The dinner between President Barack Obama and a group of Senate Republicans on Wednesday -- described by different attendees as "honest," "interactive," and "cordial" -- launched the latest attempt by the chief executive to cultivate alliances with rivals who have stood opposed to his policy proposals.
On Thursday, Obama invited Rep. Paul Ryan and Rep. Chris Van Hollen, the top Republican and Democrat on the House Budget Committee, to lunch at the White House. And next week he'll attend meetings on Capitol Hill with the entire House and Senate Republican coalitions, along with members of his own party.
Obama is attempting to reach rank-and-file lawmakers, who he's largely avoided in budget negotiations, choosing instead to work with the party's leadership. Social events with lawmakers were also largely absent from his calendar during his first term and the president was criticized for that from some members of Congress, including Democrats.
Obama took a blame-Congress approach in the showdown over the forced spending cuts that went into effect on Friday. A White House official told CNN on Wednesday that the president's outreach was a "change in approach" following the deadline-driven atmosphere of the previous week.
The dinner Wednesday, which came at Obama's request and included some of his most vocal critics, lasted a little over two hours. Emerging afterwards, Sen. John McCain, R-Ariz., gave a thumbs-up and said the meal went "just fine."
Another GOP senator, who asked not to be named because it was a private event, described it as a "very positive meeting" that focused on the debt and deficit. The senator also used the words "interactive," "respectful," and "sober" to describe the gathering, adding that it was even jovial at times.
Another senator who asked not to be named said Republicans got into some detail on each subject, especially tax reform and Medicare. The senator said they were all candid about ideas, and what could be considered "challenges" within each party.

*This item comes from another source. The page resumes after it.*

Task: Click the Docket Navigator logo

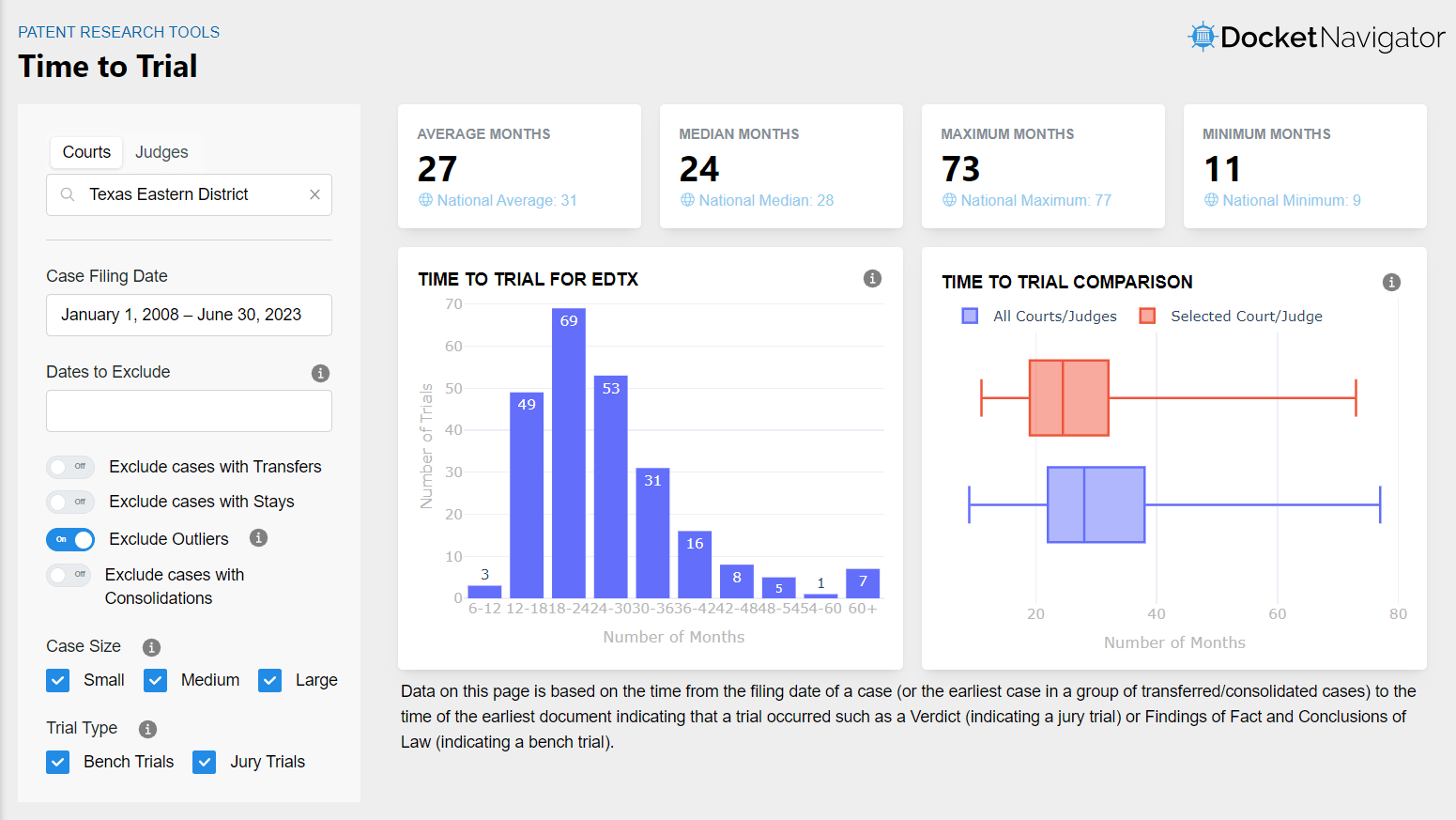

According to this senator, one Republican told the president that if he really wants to do tax reform in a way that attracts fiscal conservatives, he should entertain the idea of throwing out the tax code and revamping it and "do something dramatic."
Obama, the senator said, reacted "openly" to that and other ideas.
Sen. Pat Toomey, R-Pa., called the dinner "a candid and constructive conversation on both sides."